They’re all framed in party yellow and each seems tinged with a degree of desperation. Mr Yousaf is the clear choice of the management to succeed Nicola Sturgeon and those who have flourished under her patronage, like Anne McLaughlin, the MP for Glasgow North East. Ms McLaughlin replaced Joanna Cherry, widely regarded across the House as the party’s most formidable performer, as the SNP’s Westminster spokesperson on justice. Ms Cherry was sacked following a two-year campaign of bullying and intimidation for her gender-critical views.

Ms McLaughlin (pictured below) also felt obliged to make her support for Mr Yousaf official with the designated yellow frame. However, her name was spelt wrongly on this. Ms McLaughlin seems bright and capable. If she’d had agency in this she surely wouldn’t have permitted such a spelling error to have gone out uncorrected.

The Herald:

If Mr Yousaf fails to become leader then the rigorously imposed system of patronage exercised by Nicola Sturgeon will collapse. There will be a clear-out of the acolytes and supplicants who gained favour in her medieval court. Dozens of advisers will lose their jobs; others will be put to work out of harm’s way. The entire edifice of the party executive will be dismantled and its chief executive, Peter Murrell, will be told his services are no longer required.

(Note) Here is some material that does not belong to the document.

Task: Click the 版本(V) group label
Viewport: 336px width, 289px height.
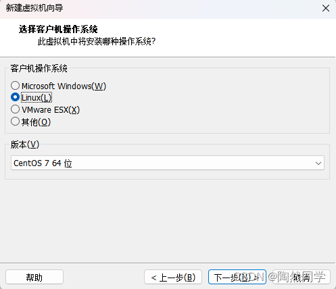Action: (x=25, y=145)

Several MPs and MSPs of modest abilities who yet found this to be no bar to advancement into the higher echelons of government will similarly be looking about them. Others who were favoured with improbably high listings will find that route closed off.

This partly explains the febrile desire of some party professionals to have Mr Yousaf installed as leader. It’s also contributed to the malodorous whiff coming off this contest. “Rigged” is perhaps putting it too strongly, but it’s clear the party machinery is grinding away in the background.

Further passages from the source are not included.